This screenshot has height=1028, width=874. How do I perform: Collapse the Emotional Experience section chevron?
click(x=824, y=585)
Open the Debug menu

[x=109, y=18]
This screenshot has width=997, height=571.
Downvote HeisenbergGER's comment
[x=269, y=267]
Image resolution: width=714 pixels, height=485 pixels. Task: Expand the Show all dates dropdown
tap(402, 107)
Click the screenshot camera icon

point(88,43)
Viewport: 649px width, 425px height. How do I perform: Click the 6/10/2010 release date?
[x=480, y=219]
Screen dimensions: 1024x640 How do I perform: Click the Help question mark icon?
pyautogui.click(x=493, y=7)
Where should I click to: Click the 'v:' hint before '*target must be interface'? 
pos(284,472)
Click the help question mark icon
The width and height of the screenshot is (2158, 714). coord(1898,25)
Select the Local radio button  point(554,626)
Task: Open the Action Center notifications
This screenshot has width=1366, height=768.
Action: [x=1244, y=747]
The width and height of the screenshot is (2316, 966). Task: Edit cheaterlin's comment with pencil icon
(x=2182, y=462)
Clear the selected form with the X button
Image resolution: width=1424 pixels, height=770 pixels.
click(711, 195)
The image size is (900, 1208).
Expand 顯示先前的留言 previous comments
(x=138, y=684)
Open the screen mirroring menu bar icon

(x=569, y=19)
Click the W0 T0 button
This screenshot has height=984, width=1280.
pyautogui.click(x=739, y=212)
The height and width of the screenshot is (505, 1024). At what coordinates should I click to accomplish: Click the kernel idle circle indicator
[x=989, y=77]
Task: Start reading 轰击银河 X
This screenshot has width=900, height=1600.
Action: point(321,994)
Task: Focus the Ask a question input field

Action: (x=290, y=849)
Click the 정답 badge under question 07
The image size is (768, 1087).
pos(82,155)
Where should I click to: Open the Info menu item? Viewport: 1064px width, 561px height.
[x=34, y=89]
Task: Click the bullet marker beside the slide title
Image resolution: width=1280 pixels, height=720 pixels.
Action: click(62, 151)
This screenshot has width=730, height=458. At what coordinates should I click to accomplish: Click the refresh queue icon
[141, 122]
----
## [WHAT YOU HAVE TO DO]
Each entry above needs to be retyped exactly as it appears.

## [TASK RESPONSE]
This screenshot has height=1028, width=874. How do I perform: Collapse the Emotional Experience section chevron?
click(x=824, y=585)
Open the Debug menu

[x=109, y=18]
This screenshot has width=997, height=571.
Downvote HeisenbergGER's comment
[x=269, y=267]
Image resolution: width=714 pixels, height=485 pixels. Task: Expand the Show all dates dropdown
tap(402, 107)
Click the screenshot camera icon

point(88,43)
Viewport: 649px width, 425px height. How do I perform: Click the 6/10/2010 release date?
[x=480, y=219]
Screen dimensions: 1024x640 How do I perform: Click the Help question mark icon?
pyautogui.click(x=493, y=7)
Where should I click to: Click the 'v:' hint before '*target must be interface'? 
pos(284,472)
Click the help question mark icon
The width and height of the screenshot is (2158, 714). coord(1898,25)
Select the Local radio button  point(554,626)
Task: Open the Action Center notifications
This screenshot has width=1366, height=768.
Action: [x=1244, y=747]
The width and height of the screenshot is (2316, 966). Task: Edit cheaterlin's comment with pencil icon
(x=2182, y=462)
Clear the selected form with the X button
Image resolution: width=1424 pixels, height=770 pixels.
click(711, 195)
The image size is (900, 1208).
Expand 顯示先前的留言 previous comments
(x=138, y=684)
Open the screen mirroring menu bar icon

(x=569, y=19)
Click the W0 T0 button
This screenshot has height=984, width=1280.
pyautogui.click(x=739, y=212)
The height and width of the screenshot is (505, 1024). At what coordinates should I click to accomplish: Click the kernel idle circle indicator
[x=989, y=77]
Task: Start reading 轰击银河 X
This screenshot has width=900, height=1600.
Action: point(321,994)
Task: Focus the Ask a question input field

Action: (x=290, y=849)
Click the 정답 badge under question 07
The image size is (768, 1087).
pos(82,155)
Where should I click to: Open the Info menu item? Viewport: 1064px width, 561px height.
[x=34, y=89]
Task: Click the bullet marker beside the slide title
Image resolution: width=1280 pixels, height=720 pixels.
Action: click(62, 151)
This screenshot has width=730, height=458. At what coordinates should I click to accomplish: Click the refresh queue icon
[141, 122]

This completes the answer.